▶ _TASK TO CARRY OUT_
Rewrite the items from the line with "You are a computer-use agent. Image" to the line with "Image resolution: width=600", substituting "Goal" for "Task" and leaving everything else unchanged.

## start INPUT ROWS

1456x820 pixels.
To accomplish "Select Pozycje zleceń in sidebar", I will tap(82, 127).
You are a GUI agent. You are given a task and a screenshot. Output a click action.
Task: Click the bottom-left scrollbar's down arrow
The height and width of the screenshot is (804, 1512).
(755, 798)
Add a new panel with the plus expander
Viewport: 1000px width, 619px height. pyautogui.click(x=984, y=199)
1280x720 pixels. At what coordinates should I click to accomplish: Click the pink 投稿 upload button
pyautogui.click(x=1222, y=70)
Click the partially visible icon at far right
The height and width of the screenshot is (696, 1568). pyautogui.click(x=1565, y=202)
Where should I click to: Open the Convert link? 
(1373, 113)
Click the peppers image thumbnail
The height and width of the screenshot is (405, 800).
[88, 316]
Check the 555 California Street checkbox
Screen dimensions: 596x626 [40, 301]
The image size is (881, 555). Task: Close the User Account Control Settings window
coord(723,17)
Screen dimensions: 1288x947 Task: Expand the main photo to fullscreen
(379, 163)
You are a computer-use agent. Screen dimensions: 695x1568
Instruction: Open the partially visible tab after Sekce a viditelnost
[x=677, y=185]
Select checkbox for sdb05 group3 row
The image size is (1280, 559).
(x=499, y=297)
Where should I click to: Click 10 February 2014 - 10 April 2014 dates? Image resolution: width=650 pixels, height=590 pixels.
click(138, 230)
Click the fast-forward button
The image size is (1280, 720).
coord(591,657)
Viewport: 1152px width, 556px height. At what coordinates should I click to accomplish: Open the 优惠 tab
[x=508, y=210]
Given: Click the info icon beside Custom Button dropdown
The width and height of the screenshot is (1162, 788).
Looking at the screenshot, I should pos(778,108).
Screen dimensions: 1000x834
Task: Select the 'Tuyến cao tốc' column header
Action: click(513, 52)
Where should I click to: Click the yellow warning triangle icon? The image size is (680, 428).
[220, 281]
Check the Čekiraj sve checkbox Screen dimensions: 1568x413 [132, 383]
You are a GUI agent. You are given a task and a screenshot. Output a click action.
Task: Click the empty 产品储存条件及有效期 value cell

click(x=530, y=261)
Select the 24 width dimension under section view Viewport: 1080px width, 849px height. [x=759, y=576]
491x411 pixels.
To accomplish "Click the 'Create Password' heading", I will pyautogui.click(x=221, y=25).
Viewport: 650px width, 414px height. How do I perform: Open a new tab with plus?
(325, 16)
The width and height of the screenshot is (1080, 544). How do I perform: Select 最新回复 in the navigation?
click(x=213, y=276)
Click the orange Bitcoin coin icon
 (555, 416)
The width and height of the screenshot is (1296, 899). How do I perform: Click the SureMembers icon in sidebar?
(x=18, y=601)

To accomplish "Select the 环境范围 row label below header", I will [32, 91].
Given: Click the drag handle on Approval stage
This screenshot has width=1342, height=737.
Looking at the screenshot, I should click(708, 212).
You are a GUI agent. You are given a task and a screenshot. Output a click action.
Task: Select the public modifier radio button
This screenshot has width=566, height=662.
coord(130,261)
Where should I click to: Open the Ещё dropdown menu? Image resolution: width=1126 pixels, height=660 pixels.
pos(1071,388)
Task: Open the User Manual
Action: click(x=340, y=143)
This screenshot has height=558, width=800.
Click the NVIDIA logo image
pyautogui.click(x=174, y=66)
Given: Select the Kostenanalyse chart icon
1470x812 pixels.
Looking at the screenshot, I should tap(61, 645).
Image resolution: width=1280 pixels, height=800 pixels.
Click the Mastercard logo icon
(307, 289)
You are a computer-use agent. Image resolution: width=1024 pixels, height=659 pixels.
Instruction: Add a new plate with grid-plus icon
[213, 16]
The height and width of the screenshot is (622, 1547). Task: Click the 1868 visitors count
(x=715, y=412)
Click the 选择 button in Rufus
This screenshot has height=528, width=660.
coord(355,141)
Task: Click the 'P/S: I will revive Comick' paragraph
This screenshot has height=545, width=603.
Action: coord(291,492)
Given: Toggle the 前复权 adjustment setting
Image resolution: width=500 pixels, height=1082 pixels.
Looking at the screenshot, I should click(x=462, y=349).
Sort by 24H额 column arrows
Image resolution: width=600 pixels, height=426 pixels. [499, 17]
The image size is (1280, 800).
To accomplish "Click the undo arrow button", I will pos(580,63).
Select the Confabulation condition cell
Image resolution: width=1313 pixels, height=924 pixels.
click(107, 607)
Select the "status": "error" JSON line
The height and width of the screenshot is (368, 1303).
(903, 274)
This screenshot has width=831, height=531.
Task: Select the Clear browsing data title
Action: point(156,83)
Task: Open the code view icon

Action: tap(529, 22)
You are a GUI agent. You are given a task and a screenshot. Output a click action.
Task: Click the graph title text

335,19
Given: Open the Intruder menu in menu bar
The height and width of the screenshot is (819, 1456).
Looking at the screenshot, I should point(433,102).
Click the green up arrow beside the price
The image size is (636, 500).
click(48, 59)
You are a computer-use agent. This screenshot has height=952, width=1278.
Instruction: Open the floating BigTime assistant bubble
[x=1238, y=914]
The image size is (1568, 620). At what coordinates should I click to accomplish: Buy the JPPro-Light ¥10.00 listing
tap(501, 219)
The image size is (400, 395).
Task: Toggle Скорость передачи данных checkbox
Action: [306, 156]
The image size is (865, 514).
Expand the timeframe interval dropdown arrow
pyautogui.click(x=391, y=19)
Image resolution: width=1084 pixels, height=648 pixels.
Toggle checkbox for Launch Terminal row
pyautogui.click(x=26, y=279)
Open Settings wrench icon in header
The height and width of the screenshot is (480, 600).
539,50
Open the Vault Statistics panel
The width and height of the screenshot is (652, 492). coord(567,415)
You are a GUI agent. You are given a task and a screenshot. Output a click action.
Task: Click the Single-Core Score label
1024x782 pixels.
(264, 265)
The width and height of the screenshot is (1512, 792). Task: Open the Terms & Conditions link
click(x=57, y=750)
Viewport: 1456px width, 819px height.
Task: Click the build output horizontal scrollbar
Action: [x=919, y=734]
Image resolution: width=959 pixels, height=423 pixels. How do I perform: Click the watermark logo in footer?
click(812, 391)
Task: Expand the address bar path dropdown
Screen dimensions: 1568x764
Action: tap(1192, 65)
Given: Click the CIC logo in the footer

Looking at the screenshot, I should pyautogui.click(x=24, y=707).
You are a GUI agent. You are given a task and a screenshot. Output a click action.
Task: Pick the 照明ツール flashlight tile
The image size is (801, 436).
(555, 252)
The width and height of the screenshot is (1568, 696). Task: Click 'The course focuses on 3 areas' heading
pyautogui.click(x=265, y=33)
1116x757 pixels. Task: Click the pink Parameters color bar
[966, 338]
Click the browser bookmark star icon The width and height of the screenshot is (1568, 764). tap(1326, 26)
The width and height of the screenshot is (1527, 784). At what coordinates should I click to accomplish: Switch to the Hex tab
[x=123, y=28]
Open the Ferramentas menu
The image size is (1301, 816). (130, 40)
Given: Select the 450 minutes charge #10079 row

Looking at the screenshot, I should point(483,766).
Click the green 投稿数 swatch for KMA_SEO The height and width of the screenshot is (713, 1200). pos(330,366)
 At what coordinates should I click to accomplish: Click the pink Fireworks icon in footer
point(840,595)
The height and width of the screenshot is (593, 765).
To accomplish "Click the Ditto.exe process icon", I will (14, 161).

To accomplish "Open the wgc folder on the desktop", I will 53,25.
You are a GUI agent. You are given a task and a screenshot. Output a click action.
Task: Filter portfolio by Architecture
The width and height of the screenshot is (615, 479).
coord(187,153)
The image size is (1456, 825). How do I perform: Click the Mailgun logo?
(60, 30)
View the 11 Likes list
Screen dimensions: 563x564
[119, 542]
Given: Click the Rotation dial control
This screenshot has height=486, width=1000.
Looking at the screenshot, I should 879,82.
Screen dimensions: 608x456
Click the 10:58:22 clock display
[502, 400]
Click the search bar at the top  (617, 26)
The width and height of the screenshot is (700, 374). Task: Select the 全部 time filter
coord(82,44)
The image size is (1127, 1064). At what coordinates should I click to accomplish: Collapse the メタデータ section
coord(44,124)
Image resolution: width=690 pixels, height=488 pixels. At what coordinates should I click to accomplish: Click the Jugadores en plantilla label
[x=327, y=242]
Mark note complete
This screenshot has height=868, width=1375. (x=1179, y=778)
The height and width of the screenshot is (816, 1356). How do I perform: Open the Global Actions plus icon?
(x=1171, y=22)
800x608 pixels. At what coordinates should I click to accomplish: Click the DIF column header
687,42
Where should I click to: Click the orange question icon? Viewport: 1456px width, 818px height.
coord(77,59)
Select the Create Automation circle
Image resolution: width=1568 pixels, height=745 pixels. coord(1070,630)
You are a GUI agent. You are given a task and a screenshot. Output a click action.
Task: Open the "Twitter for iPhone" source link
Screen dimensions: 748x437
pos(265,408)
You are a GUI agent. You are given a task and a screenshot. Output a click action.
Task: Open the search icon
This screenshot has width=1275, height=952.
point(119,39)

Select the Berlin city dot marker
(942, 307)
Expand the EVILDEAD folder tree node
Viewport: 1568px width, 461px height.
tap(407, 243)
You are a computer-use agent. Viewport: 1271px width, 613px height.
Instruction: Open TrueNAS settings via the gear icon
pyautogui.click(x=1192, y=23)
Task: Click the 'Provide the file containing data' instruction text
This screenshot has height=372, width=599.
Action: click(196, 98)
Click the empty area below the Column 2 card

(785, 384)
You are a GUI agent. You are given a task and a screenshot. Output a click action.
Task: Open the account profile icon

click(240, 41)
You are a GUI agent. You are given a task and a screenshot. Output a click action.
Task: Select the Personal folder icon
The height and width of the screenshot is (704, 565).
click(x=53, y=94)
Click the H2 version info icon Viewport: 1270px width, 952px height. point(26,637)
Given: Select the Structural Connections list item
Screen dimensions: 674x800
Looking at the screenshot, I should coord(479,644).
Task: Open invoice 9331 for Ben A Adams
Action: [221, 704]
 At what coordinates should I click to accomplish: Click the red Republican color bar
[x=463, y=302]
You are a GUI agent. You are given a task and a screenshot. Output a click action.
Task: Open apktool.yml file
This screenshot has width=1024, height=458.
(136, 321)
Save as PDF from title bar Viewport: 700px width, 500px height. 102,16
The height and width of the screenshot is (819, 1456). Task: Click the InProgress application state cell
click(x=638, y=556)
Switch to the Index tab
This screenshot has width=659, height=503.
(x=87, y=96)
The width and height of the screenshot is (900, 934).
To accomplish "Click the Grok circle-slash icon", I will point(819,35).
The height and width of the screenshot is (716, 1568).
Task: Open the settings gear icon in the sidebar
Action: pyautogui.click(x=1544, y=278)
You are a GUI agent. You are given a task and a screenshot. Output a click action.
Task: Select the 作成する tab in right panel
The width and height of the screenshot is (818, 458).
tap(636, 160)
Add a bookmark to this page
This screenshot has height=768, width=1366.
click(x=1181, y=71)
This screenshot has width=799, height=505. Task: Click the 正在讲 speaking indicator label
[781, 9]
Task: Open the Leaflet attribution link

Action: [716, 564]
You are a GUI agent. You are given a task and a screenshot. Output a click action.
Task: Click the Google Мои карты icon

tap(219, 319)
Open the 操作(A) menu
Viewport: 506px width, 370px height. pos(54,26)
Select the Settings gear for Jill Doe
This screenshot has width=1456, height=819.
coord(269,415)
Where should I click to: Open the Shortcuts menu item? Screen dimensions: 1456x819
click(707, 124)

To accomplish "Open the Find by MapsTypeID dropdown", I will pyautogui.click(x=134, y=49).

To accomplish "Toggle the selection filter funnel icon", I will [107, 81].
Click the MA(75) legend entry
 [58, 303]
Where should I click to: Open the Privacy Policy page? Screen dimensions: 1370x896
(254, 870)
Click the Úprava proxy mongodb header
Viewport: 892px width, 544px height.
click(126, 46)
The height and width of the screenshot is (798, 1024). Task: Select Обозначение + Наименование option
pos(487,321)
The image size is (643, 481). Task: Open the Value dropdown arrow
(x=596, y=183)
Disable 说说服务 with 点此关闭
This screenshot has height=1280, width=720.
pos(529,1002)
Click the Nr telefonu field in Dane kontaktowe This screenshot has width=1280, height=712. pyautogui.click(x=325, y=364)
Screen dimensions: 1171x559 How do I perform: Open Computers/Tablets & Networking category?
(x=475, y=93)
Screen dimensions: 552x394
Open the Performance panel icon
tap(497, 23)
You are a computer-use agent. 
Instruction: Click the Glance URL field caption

## end INPUT ROWS

▶ _SOLUTION TO THE EXERCISE_
You are a computer-use agent. Image resolution: width=1024 pixels, height=659 pixels.
Instruction: Add a new plate with grid-plus icon
[213, 16]
The height and width of the screenshot is (622, 1547). Goal: Click the 1868 visitors count
(x=715, y=412)
Click the 选择 button in Rufus
This screenshot has height=528, width=660.
coord(355,141)
Goal: Click the 'P/S: I will revive Comick' paragraph
This screenshot has height=545, width=603.
Action: coord(291,492)
Given: Toggle the 前复权 adjustment setting
Image resolution: width=500 pixels, height=1082 pixels.
Looking at the screenshot, I should click(x=462, y=349).
Sort by 24H额 column arrows
Image resolution: width=600 pixels, height=426 pixels. [499, 17]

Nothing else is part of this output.